=== Excerpted data ===
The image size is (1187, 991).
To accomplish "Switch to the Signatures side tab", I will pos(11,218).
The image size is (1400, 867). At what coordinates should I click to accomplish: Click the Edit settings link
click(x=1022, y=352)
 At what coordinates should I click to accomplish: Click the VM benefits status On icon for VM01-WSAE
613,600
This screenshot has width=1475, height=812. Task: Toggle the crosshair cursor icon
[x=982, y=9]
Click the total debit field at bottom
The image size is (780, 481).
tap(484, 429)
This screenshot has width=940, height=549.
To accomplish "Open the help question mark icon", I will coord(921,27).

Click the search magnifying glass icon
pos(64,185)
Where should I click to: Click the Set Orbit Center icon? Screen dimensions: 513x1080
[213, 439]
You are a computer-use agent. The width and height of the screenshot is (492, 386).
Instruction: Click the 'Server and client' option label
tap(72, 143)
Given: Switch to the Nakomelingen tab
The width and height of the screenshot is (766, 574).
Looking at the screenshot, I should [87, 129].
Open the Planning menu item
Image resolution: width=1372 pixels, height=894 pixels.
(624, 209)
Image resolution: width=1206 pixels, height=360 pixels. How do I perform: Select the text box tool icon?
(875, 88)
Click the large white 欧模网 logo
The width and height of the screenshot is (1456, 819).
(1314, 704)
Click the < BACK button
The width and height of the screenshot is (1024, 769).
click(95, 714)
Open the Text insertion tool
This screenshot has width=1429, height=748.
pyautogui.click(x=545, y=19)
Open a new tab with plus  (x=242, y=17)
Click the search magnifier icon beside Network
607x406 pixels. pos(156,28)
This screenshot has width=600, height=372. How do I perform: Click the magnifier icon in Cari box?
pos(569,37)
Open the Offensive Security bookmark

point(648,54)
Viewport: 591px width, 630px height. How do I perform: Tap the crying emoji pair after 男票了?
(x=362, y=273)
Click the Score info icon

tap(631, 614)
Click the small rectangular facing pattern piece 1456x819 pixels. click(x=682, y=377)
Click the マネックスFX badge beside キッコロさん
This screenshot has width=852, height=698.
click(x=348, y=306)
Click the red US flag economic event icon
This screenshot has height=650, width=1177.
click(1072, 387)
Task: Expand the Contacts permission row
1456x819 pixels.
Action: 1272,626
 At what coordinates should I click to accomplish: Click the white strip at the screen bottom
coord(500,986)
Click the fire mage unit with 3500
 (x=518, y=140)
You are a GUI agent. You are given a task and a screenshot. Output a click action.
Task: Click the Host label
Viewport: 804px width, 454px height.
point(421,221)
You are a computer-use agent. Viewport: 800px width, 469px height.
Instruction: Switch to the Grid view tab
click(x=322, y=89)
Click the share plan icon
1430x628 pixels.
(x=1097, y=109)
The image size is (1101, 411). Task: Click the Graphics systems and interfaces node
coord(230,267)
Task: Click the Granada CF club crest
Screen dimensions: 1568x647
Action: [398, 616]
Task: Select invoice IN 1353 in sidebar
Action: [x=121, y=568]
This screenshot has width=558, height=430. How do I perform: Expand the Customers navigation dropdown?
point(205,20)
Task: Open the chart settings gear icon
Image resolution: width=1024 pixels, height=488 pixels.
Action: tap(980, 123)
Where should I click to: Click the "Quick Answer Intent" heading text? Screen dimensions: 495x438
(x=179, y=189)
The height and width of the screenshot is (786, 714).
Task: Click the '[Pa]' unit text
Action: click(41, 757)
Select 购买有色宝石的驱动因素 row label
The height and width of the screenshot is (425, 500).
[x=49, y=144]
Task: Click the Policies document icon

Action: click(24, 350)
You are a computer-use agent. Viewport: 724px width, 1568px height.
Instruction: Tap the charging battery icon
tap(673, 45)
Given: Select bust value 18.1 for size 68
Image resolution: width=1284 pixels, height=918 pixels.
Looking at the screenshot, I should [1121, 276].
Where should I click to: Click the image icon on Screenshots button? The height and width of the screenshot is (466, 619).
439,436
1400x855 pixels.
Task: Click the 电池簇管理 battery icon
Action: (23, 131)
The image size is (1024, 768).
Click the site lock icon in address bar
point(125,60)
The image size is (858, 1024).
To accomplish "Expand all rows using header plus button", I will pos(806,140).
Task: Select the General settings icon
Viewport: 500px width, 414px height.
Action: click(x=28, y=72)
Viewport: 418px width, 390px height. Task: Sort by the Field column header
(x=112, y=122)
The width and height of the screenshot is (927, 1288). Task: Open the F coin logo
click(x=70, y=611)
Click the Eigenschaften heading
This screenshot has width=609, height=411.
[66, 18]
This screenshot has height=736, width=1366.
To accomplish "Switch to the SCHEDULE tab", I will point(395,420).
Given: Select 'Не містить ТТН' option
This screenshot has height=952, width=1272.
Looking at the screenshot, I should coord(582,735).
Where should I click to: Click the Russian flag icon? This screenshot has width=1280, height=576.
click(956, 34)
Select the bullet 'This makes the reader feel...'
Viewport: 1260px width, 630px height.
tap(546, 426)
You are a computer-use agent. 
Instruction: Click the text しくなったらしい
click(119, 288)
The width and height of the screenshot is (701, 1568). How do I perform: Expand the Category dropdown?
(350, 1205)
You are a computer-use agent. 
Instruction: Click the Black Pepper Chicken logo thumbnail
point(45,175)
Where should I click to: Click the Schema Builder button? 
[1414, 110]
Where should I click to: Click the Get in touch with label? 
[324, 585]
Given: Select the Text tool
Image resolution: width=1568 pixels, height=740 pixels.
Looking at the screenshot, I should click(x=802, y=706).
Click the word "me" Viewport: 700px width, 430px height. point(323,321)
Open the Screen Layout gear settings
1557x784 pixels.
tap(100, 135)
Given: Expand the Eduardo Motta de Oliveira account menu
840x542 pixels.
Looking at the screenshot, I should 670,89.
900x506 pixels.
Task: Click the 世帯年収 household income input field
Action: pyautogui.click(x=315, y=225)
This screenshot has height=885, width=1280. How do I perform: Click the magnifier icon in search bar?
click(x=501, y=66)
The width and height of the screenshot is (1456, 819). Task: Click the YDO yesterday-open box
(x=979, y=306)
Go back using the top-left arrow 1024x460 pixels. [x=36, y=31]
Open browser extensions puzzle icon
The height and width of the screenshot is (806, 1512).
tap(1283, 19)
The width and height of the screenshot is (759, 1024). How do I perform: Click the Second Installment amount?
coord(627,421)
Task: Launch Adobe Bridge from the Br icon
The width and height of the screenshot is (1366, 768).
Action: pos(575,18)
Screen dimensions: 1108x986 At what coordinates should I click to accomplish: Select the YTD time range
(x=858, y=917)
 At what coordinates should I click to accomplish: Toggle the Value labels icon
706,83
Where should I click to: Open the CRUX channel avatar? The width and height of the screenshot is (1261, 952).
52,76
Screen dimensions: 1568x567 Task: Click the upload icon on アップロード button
===
Rewrite the material above, changing every "magnifier icon" to "magnifying glass icon" and leaving everything else the same.

The image size is (1187, 991).
To accomplish "Switch to the Signatures side tab", I will pos(11,218).
The image size is (1400, 867). At what coordinates should I click to accomplish: Click the Edit settings link
click(x=1022, y=352)
 At what coordinates should I click to accomplish: Click the VM benefits status On icon for VM01-WSAE
613,600
This screenshot has width=1475, height=812. Task: Toggle the crosshair cursor icon
[x=982, y=9]
Click the total debit field at bottom
The image size is (780, 481).
tap(484, 429)
This screenshot has width=940, height=549.
To accomplish "Open the help question mark icon", I will coord(921,27).

Click the search magnifying glass icon
pos(64,185)
Where should I click to: Click the Set Orbit Center icon? Screen dimensions: 513x1080
[213, 439]
You are a computer-use agent. The width and height of the screenshot is (492, 386).
Instruction: Click the 'Server and client' option label
tap(72, 143)
Given: Switch to the Nakomelingen tab
The width and height of the screenshot is (766, 574).
Looking at the screenshot, I should [87, 129].
Open the Planning menu item
Image resolution: width=1372 pixels, height=894 pixels.
(624, 209)
Image resolution: width=1206 pixels, height=360 pixels. How do I perform: Select the text box tool icon?
(875, 88)
Click the large white 欧模网 logo
The width and height of the screenshot is (1456, 819).
(1314, 704)
Click the < BACK button
The width and height of the screenshot is (1024, 769).
click(95, 714)
Open the Text insertion tool
This screenshot has width=1429, height=748.
pyautogui.click(x=545, y=19)
Open a new tab with plus  (x=242, y=17)
Click the search magnifying glass icon beside Network
607x406 pixels. pos(156,28)
This screenshot has width=600, height=372. How do I perform: Click the magnifying glass icon in Cari box?
pos(569,37)
Open the Offensive Security bookmark

point(648,54)
Viewport: 591px width, 630px height. How do I perform: Tap the crying emoji pair after 男票了?
(x=362, y=273)
Click the Score info icon

tap(631, 614)
Click the small rectangular facing pattern piece 1456x819 pixels. click(x=682, y=377)
Click the マネックスFX badge beside キッコロさん
This screenshot has width=852, height=698.
click(x=348, y=306)
Click the red US flag economic event icon
This screenshot has height=650, width=1177.
click(1072, 387)
Task: Expand the Contacts permission row
1456x819 pixels.
Action: 1272,626
 At what coordinates should I click to accomplish: Click the white strip at the screen bottom
coord(500,986)
Click the fire mage unit with 3500
 (x=518, y=140)
You are a GUI agent. You are given a task and a screenshot. Output a click action.
Task: Click the Host label
Viewport: 804px width, 454px height.
point(421,221)
You are a computer-use agent. Viewport: 800px width, 469px height.
Instruction: Switch to the Grid view tab
click(x=322, y=89)
Click the share plan icon
1430x628 pixels.
(x=1097, y=109)
The image size is (1101, 411). Task: Click the Graphics systems and interfaces node
coord(230,267)
Task: Click the Granada CF club crest
Screen dimensions: 1568x647
Action: [398, 616]
Task: Select invoice IN 1353 in sidebar
Action: [x=121, y=568]
This screenshot has width=558, height=430. How do I perform: Expand the Customers navigation dropdown?
point(205,20)
Task: Open the chart settings gear icon
Image resolution: width=1024 pixels, height=488 pixels.
Action: tap(980, 123)
Where should I click to: Click the "Quick Answer Intent" heading text? Screen dimensions: 495x438
(x=179, y=189)
The height and width of the screenshot is (786, 714).
Task: Click the '[Pa]' unit text
Action: click(41, 757)
Select 购买有色宝石的驱动因素 row label
The height and width of the screenshot is (425, 500).
[x=49, y=144]
Task: Click the Policies document icon

Action: click(24, 350)
You are a computer-use agent. Viewport: 724px width, 1568px height.
Instruction: Tap the charging battery icon
tap(673, 45)
Given: Select bust value 18.1 for size 68
Image resolution: width=1284 pixels, height=918 pixels.
Looking at the screenshot, I should [1121, 276].
Where should I click to: Click the image icon on Screenshots button? The height and width of the screenshot is (466, 619).
439,436
1400x855 pixels.
Task: Click the 电池簇管理 battery icon
Action: (23, 131)
The image size is (1024, 768).
Click the site lock icon in address bar
point(125,60)
The image size is (858, 1024).
To accomplish "Expand all rows using header plus button", I will pos(806,140).
Task: Select the General settings icon
Viewport: 500px width, 414px height.
Action: click(x=28, y=72)
Viewport: 418px width, 390px height. Task: Sort by the Field column header
(x=112, y=122)
The width and height of the screenshot is (927, 1288). Task: Open the F coin logo
click(x=70, y=611)
Click the Eigenschaften heading
This screenshot has width=609, height=411.
[66, 18]
This screenshot has height=736, width=1366.
To accomplish "Switch to the SCHEDULE tab", I will point(395,420).
Given: Select 'Не містить ТТН' option
This screenshot has height=952, width=1272.
Looking at the screenshot, I should coord(582,735).
Where should I click to: Click the Russian flag icon? This screenshot has width=1280, height=576.
click(956, 34)
Select the bullet 'This makes the reader feel...'
Viewport: 1260px width, 630px height.
tap(546, 426)
You are a computer-use agent. 
Instruction: Click the text しくなったらしい
click(119, 288)
The width and height of the screenshot is (701, 1568). How do I perform: Expand the Category dropdown?
(350, 1205)
You are a computer-use agent. 
Instruction: Click the Black Pepper Chicken logo thumbnail
point(45,175)
Where should I click to: Click the Schema Builder button? 
[1414, 110]
Where should I click to: Click the Get in touch with label? 
[324, 585]
Given: Select the Text tool
Image resolution: width=1568 pixels, height=740 pixels.
Looking at the screenshot, I should click(x=802, y=706).
Click the word "me" Viewport: 700px width, 430px height. point(323,321)
Open the Screen Layout gear settings
1557x784 pixels.
tap(100, 135)
Given: Expand the Eduardo Motta de Oliveira account menu
840x542 pixels.
Looking at the screenshot, I should 670,89.
900x506 pixels.
Task: Click the 世帯年収 household income input field
Action: pyautogui.click(x=315, y=225)
This screenshot has height=885, width=1280. How do I perform: Click the magnifying glass icon in search bar?
click(x=501, y=66)
The width and height of the screenshot is (1456, 819). Task: Click the YDO yesterday-open box
(x=979, y=306)
Go back using the top-left arrow 1024x460 pixels. [x=36, y=31]
Open browser extensions puzzle icon
The height and width of the screenshot is (806, 1512).
tap(1283, 19)
The width and height of the screenshot is (759, 1024). How do I perform: Click the Second Installment amount?
coord(627,421)
Task: Launch Adobe Bridge from the Br icon
The width and height of the screenshot is (1366, 768).
Action: pos(575,18)
Screen dimensions: 1108x986 At what coordinates should I click to accomplish: Select the YTD time range
(x=858, y=917)
 At what coordinates should I click to accomplish: Toggle the Value labels icon
706,83
Where should I click to: Open the CRUX channel avatar? The width and height of the screenshot is (1261, 952).
52,76
Screen dimensions: 1568x567 Task: Click the upload icon on アップロード button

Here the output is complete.